**THE TASK:** An exact copy of all entries is the expected answer.
_ _ _
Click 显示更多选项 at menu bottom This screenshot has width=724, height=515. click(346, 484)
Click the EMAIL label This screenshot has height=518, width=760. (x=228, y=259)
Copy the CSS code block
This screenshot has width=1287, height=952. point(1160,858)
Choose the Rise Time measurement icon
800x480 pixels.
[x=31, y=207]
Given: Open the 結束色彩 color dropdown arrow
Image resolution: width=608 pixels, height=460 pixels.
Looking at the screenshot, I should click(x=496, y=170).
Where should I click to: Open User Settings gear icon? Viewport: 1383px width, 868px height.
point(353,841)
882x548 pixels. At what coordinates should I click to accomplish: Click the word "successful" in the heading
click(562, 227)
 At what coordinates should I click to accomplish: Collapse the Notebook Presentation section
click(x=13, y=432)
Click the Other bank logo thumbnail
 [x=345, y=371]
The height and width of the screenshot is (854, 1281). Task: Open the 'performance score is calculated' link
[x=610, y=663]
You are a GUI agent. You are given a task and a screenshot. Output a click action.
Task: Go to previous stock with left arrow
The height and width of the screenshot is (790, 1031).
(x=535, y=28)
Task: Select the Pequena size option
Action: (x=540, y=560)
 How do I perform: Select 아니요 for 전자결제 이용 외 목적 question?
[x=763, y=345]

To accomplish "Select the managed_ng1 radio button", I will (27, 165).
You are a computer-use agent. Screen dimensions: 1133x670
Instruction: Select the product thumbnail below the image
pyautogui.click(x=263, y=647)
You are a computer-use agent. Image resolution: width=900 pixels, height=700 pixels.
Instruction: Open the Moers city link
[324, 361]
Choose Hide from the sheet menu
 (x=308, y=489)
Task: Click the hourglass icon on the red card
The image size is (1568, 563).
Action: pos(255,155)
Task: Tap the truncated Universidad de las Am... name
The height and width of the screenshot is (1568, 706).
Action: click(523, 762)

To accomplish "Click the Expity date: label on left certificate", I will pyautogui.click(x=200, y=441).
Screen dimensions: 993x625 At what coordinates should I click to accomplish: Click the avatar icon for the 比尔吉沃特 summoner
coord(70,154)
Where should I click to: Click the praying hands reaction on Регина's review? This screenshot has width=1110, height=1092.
_ _ _
**RESULT BELOW:**
Click 显示更多选项 at menu bottom This screenshot has width=724, height=515. click(346, 484)
Click the EMAIL label This screenshot has height=518, width=760. (x=228, y=259)
Copy the CSS code block
This screenshot has width=1287, height=952. point(1160,858)
Choose the Rise Time measurement icon
800x480 pixels.
[x=31, y=207]
Given: Open the 結束色彩 color dropdown arrow
Image resolution: width=608 pixels, height=460 pixels.
Looking at the screenshot, I should click(x=496, y=170).
Where should I click to: Open User Settings gear icon? Viewport: 1383px width, 868px height.
point(353,841)
882x548 pixels. At what coordinates should I click to accomplish: Click the word "successful" in the heading
click(562, 227)
 At what coordinates should I click to accomplish: Collapse the Notebook Presentation section
click(x=13, y=432)
Click the Other bank logo thumbnail
 [x=345, y=371]
The height and width of the screenshot is (854, 1281). Task: Open the 'performance score is calculated' link
[x=610, y=663]
You are a GUI agent. You are given a task and a screenshot. Output a click action.
Task: Go to previous stock with left arrow
The height and width of the screenshot is (790, 1031).
(x=535, y=28)
Task: Select the Pequena size option
Action: (x=540, y=560)
 How do I perform: Select 아니요 for 전자결제 이용 외 목적 question?
[x=763, y=345]

To accomplish "Select the managed_ng1 radio button", I will (27, 165).
You are a computer-use agent. Screen dimensions: 1133x670
Instruction: Select the product thumbnail below the image
pyautogui.click(x=263, y=647)
You are a computer-use agent. Image resolution: width=900 pixels, height=700 pixels.
Instruction: Open the Moers city link
[324, 361]
Choose Hide from the sheet menu
 (x=308, y=489)
Task: Click the hourglass icon on the red card
The image size is (1568, 563).
Action: pos(255,155)
Task: Tap the truncated Universidad de las Am... name
The height and width of the screenshot is (1568, 706).
Action: click(523, 762)

To accomplish "Click the Expity date: label on left certificate", I will pyautogui.click(x=200, y=441).
Screen dimensions: 993x625 At what coordinates should I click to accomplish: Click the avatar icon for the 比尔吉沃特 summoner
coord(70,154)
Where should I click to: Click the praying hands reaction on Регина's review? This screenshot has width=1110, height=1092.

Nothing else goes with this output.